Là où je suis moins d'accord avec les propositions du Parti québécois, c'est que, quand il parle d'exportation à l'étranger, il voudrait avoir aussi une exclusivité de juridiction dans ce domaine. Cela regroupe ou rejoint des préoccupations qu'on retrouve ailleurs dans les matières constitutionnelles. A mon sens — je l'ai mentionné tantôt quand on a parlé du domaine économique — les importations et les exportations doivent être de juridiction fédérale ou encore, au plus, des juridictions partagées dans certains cas spécifiques.

Cela dit, je suis moins inquiet que le ministre d'Etat au Développement économique qui semble voir tout en noir ou encore tout en rouge, selon les circonstances, et il semble avoir une peur bleue, pour compléter le tableau. J'ai moins peur que lui.

Si notre produit est valable et que quelqu'un d'autre en a besoin à l'extérieur du pays, ces gens trouveront bien les moyens de payer le prix qu'il faut parce qu'ils n'achètent pas à l'extérieur du pays des produits pour nos beaux yeux. Ils les achètent quand ils en ont besoin. Il y a une seule chose que j'aimerais, cependant, entre parenthèses, voir préciser, sous une forme ou une autre, afin que cela ne se reproduise pas. Il y a quelques années, par un document déposé au Parlement fédéral, nous avons pris connaissance du fait que le Québec, à ce moment, vendait de l'électricité à l'Ontario, c'est avant les années soixante-cinq. Cette électricité ou l'équivalent de cette électricité était revendue par l'Ontario aux Etats-Unis à un prix, évidemment, meilleur, donc, l'Ontario faisait des profits sur notre produit.

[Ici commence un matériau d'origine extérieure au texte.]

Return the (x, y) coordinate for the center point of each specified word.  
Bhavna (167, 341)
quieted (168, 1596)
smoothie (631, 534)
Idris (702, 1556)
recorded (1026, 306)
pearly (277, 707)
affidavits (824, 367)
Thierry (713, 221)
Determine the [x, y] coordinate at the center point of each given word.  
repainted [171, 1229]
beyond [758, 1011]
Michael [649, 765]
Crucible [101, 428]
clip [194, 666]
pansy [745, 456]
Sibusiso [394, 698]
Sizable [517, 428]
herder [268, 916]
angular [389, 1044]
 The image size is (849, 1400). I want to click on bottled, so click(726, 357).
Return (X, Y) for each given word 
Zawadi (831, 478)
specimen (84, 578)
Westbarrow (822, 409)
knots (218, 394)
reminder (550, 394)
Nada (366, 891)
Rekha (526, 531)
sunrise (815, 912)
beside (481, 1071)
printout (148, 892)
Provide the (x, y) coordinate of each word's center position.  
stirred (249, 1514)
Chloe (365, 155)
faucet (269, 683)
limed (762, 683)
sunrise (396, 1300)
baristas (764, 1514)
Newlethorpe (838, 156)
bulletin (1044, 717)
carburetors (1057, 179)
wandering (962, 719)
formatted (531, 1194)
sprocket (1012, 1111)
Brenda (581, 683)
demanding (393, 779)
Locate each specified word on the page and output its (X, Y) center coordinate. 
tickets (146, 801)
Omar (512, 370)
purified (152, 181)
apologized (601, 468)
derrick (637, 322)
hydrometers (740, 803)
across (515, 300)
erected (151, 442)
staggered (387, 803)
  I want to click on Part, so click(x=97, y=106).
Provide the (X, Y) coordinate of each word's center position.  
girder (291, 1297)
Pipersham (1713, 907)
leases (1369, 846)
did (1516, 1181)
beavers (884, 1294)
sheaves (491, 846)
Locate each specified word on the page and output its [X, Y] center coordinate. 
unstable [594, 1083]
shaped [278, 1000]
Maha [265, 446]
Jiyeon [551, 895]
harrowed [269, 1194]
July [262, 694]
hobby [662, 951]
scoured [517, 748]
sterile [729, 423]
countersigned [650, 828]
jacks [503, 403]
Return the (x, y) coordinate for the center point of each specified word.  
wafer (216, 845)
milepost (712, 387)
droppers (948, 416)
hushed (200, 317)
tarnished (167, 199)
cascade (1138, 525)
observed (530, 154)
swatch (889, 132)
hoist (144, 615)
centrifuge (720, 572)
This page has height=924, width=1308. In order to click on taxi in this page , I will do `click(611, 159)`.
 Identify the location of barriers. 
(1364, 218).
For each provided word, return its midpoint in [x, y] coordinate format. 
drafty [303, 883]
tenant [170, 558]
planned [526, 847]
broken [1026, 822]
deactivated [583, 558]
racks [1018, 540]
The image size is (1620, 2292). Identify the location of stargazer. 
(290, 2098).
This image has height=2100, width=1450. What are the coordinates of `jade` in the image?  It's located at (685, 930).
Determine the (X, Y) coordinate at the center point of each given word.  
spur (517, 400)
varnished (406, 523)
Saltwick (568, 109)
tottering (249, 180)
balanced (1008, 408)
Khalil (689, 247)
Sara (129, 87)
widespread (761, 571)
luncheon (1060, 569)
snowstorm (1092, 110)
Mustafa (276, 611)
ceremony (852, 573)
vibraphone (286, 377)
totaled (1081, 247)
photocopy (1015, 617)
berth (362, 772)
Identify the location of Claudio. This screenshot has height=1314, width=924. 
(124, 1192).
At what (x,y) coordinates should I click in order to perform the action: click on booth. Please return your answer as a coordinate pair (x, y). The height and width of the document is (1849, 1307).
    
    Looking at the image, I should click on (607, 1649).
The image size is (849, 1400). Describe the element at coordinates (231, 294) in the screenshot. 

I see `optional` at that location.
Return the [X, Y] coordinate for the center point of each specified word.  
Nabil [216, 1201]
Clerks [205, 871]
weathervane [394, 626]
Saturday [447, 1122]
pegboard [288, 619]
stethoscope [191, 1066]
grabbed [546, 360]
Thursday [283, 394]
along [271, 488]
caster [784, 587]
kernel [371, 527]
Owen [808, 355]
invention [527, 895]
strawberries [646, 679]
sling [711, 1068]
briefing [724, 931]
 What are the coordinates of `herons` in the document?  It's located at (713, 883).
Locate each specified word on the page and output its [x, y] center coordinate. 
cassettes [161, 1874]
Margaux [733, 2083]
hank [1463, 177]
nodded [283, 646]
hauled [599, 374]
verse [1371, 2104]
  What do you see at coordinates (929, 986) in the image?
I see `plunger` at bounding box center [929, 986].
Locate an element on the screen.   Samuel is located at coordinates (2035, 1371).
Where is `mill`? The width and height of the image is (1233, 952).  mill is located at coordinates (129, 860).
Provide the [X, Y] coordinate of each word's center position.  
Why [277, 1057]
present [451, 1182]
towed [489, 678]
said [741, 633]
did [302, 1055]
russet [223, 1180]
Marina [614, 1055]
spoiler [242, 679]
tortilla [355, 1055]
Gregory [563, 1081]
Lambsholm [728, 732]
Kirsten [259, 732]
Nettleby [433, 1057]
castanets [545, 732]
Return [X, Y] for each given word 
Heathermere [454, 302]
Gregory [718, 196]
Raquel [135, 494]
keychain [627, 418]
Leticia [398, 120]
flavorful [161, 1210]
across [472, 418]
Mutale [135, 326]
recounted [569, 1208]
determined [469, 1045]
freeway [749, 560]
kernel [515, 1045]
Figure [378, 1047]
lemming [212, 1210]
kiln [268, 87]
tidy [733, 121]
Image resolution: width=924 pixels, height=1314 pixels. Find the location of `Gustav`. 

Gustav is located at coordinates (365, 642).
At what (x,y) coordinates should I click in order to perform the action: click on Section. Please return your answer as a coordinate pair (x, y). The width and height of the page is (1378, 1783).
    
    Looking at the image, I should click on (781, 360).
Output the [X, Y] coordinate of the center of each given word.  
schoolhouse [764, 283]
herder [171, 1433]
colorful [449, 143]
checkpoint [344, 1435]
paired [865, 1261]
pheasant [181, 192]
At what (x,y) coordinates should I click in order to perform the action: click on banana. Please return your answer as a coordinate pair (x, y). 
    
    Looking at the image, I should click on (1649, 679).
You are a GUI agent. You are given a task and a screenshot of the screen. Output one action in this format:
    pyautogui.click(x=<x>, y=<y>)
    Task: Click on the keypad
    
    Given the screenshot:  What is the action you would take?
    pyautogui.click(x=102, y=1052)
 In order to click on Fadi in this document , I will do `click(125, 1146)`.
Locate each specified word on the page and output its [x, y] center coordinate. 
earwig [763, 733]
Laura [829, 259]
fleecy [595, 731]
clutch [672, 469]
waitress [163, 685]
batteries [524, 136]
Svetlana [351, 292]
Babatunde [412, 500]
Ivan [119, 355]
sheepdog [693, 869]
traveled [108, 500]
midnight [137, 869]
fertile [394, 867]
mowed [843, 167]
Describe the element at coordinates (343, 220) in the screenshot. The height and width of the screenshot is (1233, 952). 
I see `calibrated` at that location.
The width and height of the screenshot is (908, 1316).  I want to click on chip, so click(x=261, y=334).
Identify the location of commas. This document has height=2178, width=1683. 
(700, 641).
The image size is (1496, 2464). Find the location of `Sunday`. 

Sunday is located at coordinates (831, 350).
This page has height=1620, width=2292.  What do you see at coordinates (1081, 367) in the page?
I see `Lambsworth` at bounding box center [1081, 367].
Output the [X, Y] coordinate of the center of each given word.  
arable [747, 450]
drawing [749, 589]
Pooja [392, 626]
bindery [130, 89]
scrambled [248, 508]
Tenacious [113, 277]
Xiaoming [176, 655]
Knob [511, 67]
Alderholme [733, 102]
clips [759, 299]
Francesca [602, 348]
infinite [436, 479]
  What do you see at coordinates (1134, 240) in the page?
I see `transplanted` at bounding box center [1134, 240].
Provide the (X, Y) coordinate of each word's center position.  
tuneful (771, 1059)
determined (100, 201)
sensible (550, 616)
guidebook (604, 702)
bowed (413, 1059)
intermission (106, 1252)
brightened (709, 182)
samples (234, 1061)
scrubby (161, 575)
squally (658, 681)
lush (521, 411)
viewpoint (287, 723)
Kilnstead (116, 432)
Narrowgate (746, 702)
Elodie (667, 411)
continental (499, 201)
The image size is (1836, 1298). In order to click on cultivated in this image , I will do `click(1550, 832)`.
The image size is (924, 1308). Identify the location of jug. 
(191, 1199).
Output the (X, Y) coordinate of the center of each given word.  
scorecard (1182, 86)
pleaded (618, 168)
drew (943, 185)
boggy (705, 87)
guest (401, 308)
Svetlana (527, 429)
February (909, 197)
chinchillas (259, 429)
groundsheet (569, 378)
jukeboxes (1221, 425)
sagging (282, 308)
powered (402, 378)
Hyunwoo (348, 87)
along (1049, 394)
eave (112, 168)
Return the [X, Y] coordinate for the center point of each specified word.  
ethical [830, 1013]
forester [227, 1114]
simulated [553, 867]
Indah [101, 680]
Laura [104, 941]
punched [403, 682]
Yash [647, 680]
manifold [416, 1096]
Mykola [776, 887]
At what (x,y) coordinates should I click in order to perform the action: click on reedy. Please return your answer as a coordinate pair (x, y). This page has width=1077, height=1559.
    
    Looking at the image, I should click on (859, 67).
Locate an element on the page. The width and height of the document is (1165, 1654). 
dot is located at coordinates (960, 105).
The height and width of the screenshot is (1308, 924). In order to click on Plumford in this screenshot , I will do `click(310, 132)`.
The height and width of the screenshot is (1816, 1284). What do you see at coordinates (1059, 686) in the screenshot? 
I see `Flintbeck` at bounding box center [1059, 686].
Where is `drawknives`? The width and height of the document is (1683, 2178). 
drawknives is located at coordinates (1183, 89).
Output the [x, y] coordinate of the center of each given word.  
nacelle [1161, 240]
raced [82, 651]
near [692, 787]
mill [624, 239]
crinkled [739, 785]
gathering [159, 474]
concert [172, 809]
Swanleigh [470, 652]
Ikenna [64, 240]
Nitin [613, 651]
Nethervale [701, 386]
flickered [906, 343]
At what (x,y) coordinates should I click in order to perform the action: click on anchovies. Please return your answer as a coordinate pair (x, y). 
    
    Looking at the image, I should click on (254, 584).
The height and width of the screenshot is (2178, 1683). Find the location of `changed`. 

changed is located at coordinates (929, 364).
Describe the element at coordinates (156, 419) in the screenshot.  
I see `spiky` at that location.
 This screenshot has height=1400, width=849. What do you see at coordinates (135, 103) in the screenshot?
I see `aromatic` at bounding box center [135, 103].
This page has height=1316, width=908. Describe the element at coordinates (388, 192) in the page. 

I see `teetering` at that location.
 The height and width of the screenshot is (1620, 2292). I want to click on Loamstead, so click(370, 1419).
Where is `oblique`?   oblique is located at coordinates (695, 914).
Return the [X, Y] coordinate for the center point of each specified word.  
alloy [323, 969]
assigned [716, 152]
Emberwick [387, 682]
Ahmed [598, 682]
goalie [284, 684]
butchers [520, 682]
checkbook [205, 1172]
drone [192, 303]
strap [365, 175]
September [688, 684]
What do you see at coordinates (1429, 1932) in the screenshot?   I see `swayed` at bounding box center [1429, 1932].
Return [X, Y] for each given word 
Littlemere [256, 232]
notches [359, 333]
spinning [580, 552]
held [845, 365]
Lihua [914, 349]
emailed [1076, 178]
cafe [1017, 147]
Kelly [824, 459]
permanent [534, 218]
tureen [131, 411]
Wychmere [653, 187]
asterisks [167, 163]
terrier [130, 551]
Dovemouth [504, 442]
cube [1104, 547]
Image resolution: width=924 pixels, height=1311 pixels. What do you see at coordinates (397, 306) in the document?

Il devrait y avoir moyen de trouver une formule qui permette que, même si les exportations relèvent du fédéral, l'exportation se fasse de la province productrice directement au pays qui veut acheter, sans nous obliger à passer par une autre province.

Malheureusement, M. le Président, je vois que, par vos beaux yeux, vous me faites un signe désespéré que mon temps est écoulé. J'aimerais pouvoir continuer plus longtemps, mais vous me permettrez en deux mots de terminer en disant que je suis d'accord avec la propriété exclusive des richesses naturelles aux provinces, mais que, quant au reste et surtout en matière d'exportation, nous devrons retourner à l'article des partages de juridiction et, en ce domaine, je considère que l'import-export, cela doit relever de la juridiction fédérale.

Le Président (M. Vaillancourt, Jonquière): Merci. Le consentement avait été accordé jusqu'à 13 h 45. Je me dois donc de remercier les membres de la commission pour la collaboration qu'ils ont démontrée au cours des deux dernières journées. Là-dessus, les travaux de la commission sont ajournés sine die.